These are times such as I never expected to see. I've written several books set during the second world war; I've listened to the stories told me by my father, who was a prisoner of war in Poland for five years. (Incidentally, he told me once that the worst thing he saw in the war was the lines of refugees, trudging along roads carrying everything they could, not knowing where they were going. I've thought about that a lot lately.) I've wanted to know why wars happen, why dictators become monsters. But it was always an exploration of the past; I never expected to see a replay in real time.
I've watched the news and read articles. But there are times when I just want to find a safe place to retreat to, to shut myself away from it all. And one of the ways to do that, I find, is to read - and perhaps paradoxically, to read detective series. They have to be the right kind. I don't want detailed descriptions of horrible ways to kill - I don't want serial killers. In fact, the murders which are usually the inciting incidents don't really interest me that much at all. It's the community of characters I like, and often the setting too: it's the way the characters build and develop over the arc of the series - the way they change. This is true of several of the series I've written about on this blog: Montalbano, the Colin Cotterill books, Louise Penny's Inspector Gamache series, and of course, the wonderful Ruth Galloway books by Elly Griffiths.
Photo from the Sydney Morning Herald |
So recently I've returned to Donna Leon's series set in Venice, which stars Inspector Guido Brunetti. Many of the detectives who head up series are in some way flawed or damaged: think Robert Galbraith, Inspector Rebus, Simon Serailler. Not so Guido Brunetti. He is a happy family man, who has an excellent relationship with his wife, Paola (an academic who loves Henry James and is a wonderful cook) and their two children. He is kind, decent, and clever: he reads classic Greek and (I think) Roman literature as a way of relaxing.
His staff are nice people too - with the exceptions of his boss, Patta, who is vain and ambitious, and useless at catching criminals, and Lieutenant Scarpa, who is a very nasty piece of work indeed. But neither of them is a match for Signorina Elettra. She is Patta's secretary, but she's far more than that. She's very clever, very well-connected and always beautifully dressed, and she conspires with Brunetti to solve crimes despite the inept bumbling of Patta and Scarpa. She recognises the power of the internet very early on, before most of the others even know how to use a computer.
What you will not get from these books is intricate plotting.

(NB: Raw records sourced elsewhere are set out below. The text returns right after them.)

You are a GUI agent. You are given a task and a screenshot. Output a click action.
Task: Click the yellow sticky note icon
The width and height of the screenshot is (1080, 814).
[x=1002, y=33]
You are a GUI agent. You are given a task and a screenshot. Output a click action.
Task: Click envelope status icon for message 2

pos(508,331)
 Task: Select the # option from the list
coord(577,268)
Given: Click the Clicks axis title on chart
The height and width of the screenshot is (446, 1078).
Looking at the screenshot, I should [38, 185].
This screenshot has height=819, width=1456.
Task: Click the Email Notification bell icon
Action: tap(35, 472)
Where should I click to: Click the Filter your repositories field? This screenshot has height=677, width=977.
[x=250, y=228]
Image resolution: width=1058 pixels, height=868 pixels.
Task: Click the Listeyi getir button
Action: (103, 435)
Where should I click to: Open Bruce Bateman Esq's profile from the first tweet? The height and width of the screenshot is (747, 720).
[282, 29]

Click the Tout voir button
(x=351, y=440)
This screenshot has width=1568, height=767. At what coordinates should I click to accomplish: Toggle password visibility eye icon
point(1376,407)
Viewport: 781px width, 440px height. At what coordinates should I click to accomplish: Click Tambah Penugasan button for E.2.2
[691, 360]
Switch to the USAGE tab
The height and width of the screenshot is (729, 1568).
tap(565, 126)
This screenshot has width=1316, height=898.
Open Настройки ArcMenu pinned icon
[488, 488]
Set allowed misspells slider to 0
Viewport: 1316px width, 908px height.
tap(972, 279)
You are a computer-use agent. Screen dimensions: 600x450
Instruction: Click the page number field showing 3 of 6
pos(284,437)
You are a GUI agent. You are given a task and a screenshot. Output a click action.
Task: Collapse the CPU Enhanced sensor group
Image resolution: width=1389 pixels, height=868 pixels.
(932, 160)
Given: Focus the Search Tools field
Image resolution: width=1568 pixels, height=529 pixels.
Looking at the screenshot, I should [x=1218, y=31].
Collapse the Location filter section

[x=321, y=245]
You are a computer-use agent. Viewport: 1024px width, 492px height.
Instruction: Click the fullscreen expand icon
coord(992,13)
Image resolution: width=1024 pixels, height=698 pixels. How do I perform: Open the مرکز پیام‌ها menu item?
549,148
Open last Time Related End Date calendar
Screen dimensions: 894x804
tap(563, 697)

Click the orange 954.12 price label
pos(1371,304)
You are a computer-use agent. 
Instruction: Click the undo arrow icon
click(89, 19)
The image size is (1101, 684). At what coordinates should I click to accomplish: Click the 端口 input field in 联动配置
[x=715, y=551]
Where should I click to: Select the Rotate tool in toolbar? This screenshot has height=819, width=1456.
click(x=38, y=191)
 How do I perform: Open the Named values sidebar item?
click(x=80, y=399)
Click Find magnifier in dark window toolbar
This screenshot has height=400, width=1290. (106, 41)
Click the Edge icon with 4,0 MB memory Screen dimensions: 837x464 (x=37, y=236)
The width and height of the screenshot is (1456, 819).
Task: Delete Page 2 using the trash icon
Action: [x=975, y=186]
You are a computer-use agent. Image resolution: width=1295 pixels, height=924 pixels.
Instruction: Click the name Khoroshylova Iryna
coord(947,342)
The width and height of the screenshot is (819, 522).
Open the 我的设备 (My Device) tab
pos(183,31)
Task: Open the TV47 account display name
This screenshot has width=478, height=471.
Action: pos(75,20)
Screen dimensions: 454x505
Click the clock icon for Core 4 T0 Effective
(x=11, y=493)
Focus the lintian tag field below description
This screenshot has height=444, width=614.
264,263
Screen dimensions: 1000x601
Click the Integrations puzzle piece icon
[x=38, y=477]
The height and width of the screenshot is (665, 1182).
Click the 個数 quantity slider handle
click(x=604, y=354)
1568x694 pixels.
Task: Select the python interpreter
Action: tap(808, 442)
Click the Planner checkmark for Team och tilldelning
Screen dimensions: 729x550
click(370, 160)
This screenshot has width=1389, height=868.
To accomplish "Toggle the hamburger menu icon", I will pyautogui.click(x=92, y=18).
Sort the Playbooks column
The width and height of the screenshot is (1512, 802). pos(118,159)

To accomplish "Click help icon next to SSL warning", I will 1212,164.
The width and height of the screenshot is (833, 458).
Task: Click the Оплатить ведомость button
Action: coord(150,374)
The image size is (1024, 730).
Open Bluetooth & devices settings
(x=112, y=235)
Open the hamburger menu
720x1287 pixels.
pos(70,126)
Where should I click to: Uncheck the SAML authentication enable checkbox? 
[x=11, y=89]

Indeed, the crime is hardly even a central feature - though it may be a useful way to explore a particular problem in Venetian/Italian society, such as corruption (quite often), politics, the treatment of immigrants, and so on. Sometimes, you feel at the end that things have not been satisfactorily resolved - which is often the case in real life, but not usually so detective novels. But there are so many other riches that perhaps this doesn't really matter too much: the Venetian setting, for instance. And the mouth-watering descriptions of food, which is tremendously important to Brunetti. It's mostly the characters, though, which are the draw.